By Gloria Gadea-Lopez (Shire), Rob Dimitri (Shire), Rob Eames (GSK), Peter Hackel (Shire), Eric Hamann (Pfizer), Robin Payne (BioPhorum Operations Group), Carly Cox (Pfizer), and Steve Kane (Shire)
Continued process verification (CPV) is an activity that provides ongoing verification of the performance of a manufacturing process. Guidance issued by the FDA in 20111 emphasized the importance that manufacturers engage in CPV as an integral part of their process validation life cycle. It provides the manufacturer with assurance that a process remains in a validated state during the routine manufacturing phase of the product life cycle.

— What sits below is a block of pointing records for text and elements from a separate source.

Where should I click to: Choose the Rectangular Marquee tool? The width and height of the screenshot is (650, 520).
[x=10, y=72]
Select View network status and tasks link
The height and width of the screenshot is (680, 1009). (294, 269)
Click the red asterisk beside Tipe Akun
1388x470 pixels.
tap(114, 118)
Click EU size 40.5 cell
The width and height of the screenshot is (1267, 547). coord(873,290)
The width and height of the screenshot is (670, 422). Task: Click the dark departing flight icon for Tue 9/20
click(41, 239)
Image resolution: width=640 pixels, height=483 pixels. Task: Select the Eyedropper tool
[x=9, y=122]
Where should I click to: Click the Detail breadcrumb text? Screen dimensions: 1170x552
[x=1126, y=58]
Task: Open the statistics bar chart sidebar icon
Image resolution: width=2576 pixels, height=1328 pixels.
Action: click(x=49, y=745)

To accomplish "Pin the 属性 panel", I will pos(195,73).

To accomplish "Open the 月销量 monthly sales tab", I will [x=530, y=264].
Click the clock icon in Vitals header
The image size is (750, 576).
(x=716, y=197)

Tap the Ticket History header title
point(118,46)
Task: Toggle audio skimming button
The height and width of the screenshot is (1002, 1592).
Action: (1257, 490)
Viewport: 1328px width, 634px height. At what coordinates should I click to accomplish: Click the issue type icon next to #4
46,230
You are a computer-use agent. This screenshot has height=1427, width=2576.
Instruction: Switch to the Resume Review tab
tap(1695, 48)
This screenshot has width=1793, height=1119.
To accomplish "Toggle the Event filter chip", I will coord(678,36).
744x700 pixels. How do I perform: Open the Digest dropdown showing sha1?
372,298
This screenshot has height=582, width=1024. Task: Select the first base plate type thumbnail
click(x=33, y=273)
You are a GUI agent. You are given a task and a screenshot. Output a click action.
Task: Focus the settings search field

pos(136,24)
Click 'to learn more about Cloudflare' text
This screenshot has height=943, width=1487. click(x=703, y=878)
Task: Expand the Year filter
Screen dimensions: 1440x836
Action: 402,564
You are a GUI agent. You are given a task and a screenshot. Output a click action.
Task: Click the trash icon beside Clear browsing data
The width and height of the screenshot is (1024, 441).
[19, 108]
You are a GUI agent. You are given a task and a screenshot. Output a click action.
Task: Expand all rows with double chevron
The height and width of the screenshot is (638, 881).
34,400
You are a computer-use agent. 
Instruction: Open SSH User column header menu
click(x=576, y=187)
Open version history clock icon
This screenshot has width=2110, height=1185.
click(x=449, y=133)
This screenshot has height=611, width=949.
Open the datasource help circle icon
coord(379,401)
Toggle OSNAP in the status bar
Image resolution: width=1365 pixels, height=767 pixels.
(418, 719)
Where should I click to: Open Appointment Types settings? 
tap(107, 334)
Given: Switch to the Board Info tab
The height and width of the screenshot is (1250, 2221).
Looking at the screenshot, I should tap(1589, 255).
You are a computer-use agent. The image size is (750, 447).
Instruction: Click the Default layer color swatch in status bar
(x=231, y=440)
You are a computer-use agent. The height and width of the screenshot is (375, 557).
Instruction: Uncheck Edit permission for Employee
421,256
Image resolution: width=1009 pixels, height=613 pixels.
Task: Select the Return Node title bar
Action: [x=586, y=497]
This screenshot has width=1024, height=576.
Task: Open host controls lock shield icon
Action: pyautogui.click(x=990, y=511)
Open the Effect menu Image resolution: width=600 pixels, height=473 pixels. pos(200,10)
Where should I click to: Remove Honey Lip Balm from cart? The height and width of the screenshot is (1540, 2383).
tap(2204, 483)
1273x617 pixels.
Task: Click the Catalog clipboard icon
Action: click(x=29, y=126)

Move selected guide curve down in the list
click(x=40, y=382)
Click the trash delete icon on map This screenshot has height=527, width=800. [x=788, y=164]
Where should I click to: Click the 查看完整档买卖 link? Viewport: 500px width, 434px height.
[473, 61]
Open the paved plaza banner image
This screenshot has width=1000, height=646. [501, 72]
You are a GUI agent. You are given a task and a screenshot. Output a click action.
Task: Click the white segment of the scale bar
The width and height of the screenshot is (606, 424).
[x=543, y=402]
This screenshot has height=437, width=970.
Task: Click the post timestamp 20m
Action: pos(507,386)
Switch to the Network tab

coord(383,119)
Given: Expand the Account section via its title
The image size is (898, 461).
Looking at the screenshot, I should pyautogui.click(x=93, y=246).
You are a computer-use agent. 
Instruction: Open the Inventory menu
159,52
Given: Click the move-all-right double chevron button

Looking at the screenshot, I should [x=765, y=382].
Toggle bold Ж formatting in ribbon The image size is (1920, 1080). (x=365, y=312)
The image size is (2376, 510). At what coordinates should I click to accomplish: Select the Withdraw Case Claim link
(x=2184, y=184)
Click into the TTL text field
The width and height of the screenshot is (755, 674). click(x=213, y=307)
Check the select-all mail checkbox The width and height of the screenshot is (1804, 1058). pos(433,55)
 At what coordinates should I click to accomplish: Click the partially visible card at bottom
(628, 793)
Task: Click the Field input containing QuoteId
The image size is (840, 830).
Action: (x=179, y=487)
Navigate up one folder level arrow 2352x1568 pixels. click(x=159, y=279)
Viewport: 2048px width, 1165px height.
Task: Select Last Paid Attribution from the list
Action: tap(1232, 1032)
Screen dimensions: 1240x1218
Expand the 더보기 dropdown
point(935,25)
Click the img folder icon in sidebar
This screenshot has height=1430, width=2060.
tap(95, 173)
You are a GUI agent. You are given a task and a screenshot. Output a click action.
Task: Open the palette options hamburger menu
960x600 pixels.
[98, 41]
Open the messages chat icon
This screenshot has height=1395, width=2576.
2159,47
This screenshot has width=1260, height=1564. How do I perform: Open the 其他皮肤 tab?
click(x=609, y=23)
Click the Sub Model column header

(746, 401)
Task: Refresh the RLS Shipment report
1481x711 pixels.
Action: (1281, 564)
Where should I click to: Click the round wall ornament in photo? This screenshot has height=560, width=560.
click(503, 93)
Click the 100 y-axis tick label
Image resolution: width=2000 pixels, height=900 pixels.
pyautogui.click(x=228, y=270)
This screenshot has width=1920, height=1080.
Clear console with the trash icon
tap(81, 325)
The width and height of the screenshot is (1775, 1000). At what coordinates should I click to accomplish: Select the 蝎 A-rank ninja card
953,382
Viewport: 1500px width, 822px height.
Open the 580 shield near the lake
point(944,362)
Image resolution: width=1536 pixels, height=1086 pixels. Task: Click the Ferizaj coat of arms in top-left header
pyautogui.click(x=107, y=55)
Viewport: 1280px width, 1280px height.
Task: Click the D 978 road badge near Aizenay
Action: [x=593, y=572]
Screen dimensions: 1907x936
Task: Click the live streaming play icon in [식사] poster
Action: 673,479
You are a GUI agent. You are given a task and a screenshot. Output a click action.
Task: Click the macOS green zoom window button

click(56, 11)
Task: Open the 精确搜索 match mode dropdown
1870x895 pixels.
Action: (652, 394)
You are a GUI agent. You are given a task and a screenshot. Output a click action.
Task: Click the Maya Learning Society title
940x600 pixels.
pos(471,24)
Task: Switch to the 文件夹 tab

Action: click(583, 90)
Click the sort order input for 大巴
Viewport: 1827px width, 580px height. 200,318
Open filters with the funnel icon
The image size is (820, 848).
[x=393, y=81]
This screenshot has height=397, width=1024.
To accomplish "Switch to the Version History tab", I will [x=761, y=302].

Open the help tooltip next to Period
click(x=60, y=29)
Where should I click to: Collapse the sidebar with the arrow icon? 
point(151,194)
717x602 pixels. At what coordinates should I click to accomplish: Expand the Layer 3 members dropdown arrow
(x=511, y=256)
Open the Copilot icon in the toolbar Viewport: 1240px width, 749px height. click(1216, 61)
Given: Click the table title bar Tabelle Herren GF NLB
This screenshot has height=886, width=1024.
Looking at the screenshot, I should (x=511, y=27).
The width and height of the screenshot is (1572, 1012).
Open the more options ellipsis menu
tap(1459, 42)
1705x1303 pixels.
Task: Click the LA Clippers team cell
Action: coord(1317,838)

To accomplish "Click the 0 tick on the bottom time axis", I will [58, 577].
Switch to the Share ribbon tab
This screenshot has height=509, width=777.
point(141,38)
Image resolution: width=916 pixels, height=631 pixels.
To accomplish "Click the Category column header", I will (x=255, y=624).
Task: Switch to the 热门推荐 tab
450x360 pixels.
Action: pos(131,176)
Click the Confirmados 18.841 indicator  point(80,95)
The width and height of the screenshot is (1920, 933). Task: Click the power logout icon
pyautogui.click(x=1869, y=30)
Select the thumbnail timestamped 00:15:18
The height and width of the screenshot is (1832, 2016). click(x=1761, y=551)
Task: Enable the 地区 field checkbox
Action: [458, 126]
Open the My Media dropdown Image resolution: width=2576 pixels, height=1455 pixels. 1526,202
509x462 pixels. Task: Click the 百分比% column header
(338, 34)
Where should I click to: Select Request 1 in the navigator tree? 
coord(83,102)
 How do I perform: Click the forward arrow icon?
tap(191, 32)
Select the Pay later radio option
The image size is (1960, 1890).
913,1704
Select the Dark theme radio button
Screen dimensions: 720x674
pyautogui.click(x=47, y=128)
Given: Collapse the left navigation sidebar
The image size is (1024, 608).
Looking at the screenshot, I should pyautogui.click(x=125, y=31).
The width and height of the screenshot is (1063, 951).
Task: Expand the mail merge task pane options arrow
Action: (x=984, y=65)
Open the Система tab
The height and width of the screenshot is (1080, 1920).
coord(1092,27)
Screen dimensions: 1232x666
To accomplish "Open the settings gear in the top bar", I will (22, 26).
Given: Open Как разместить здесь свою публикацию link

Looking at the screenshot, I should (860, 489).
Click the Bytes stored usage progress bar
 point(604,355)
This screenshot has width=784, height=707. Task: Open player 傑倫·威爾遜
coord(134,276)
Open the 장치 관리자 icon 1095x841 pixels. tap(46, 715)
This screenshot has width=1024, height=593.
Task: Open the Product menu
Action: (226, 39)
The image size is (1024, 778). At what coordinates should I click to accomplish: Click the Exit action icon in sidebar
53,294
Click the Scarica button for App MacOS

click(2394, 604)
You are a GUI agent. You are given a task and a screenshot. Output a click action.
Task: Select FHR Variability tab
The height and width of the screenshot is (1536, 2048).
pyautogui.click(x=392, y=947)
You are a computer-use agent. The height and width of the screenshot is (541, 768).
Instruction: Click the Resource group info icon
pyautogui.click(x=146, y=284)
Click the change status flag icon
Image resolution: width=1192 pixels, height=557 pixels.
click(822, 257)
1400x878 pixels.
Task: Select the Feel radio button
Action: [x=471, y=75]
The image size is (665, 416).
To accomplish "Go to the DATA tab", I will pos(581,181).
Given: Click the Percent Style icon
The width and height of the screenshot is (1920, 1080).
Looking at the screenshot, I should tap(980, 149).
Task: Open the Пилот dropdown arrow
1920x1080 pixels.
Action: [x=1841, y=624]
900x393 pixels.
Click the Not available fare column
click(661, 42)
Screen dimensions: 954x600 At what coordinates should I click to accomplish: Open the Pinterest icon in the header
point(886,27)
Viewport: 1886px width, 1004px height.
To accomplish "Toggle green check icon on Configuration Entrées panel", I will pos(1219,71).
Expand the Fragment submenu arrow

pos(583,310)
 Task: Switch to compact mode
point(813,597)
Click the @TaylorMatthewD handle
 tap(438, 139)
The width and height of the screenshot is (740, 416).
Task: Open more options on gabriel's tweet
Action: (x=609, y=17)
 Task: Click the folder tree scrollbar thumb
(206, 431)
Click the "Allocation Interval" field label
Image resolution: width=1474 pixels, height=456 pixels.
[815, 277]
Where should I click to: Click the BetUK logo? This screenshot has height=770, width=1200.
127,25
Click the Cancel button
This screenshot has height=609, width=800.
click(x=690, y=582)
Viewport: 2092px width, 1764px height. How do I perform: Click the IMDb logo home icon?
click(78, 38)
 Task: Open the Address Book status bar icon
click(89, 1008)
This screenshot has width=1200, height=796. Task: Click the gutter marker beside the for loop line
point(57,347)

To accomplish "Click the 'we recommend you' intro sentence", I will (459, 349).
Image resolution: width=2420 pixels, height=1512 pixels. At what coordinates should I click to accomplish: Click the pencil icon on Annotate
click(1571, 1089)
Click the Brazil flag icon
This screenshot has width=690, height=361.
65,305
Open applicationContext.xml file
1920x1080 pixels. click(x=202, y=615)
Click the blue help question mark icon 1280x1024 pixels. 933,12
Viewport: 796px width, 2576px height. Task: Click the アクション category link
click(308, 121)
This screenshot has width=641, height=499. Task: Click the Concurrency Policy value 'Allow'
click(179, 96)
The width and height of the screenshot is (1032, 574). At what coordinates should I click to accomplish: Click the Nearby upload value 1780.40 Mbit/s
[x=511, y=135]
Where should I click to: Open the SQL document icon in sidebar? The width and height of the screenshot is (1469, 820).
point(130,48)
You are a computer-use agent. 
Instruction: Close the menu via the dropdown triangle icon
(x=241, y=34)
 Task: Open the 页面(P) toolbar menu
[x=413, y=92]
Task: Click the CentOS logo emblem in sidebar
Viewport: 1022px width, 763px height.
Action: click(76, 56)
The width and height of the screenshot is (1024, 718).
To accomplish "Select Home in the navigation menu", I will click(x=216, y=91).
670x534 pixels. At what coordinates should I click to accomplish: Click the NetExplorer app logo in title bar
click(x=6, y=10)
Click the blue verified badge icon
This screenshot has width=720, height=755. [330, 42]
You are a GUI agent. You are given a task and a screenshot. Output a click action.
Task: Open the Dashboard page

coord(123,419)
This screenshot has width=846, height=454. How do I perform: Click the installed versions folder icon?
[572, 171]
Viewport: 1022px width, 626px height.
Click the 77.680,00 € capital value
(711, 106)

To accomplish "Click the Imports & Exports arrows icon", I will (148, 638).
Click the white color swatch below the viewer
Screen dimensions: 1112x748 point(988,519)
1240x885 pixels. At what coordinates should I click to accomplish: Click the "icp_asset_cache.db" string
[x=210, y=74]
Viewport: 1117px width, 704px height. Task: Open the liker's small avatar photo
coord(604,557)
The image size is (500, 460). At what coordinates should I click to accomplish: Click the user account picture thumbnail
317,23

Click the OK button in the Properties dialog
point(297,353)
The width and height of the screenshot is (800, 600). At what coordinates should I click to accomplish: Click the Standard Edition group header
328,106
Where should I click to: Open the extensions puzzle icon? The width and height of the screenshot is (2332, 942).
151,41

The BioPhorum Operations Group published an industry position paper on CPV for biologics2 in 2014. BioPhorum members then published a road map (an accessible step-by-step guide) for the implementation of CPV3 in 2016. The team also published a paper on CPV for legacy biopharmaceutical products in 2017.4
CPV is fundamentally a formal means by which the performance of a commercial manufacturing process is monitored to ensure consistently acceptable product quality. It includes preparation of a written plan for monitoring a manufacturing process, regular analysis of results, documentation of the data collected, and analysis of data and actions taken based on the results of monitoring the process. Some elements of the CPV data set are likely to overlap with existing GMP systems, such as those related to batch release (BR) decisions, annual product review (APR), and change control. Despite the overlap with data used for BR, the CPV system is separate from and typically does not influence batch release decisions. This separation is extremely important, because it reduces the level of business risk associated with the CPV informatics (CPV-I) system and hence the criticality of the validation procedures.
The volume of data required to deliver CPV is large and involves a complex landscape of data sources and data integrations (see Figure 1). This makes the deployment of informatics systems, and automated data gathering and analysis, important if speedy and efficient process control is to take place. This article, written by members of the BPOG CPV Informatics team, summarizes their collective experience in validating the informatics components of their CPV programs, to shed light on common issues and provide recommendations and best practices. It covers the typical scope of CPV-I validation, validation strategies, the importance of system design, data integrity and change management. The topics are presented in the context of the risk-based approach to validation advised by the FDA and embodied in the good automation manufacturing practice (GAMP) guidance published by the International Society of Pharmaceutical Engineers (ISPE).5 The full paper that this article is based on is available on the BioPhorum website.6
Validation Scope And Strategy
Common elements to be included in the validation of a CPV-I solution are highlighted in Figure 2. In reviewing the scope of the validation, a reasonable approach is to refer to such a graphic as a way to gain consensus among various stakeholders in the CPV program. Starting here allows the stakeholders to customize the high-level diagram with the specific details for each product.
When reviewing the data sources, key questions to ask include: are the source data systems validated; is required data accessible in electronic format; will manual data entry be required; does the data to support the program span multiple data sources and if so, how will the data be aggregated together?
The interfaces between systems are critical focus areas for validation because of the risks for data integrity. Whenever multiple systems “talk” to each other, there is a risk for data transfer errors such as an improper data format being applied to a stream of data. A key initial question to begin to highlight risks is whether the required interfaces are off-the-shelf and already in use, or do they need to be bespoke designed and implemented. The bespoke approach is more risky with regard to data integrity, so appropriate levels of due diligence and verification are required.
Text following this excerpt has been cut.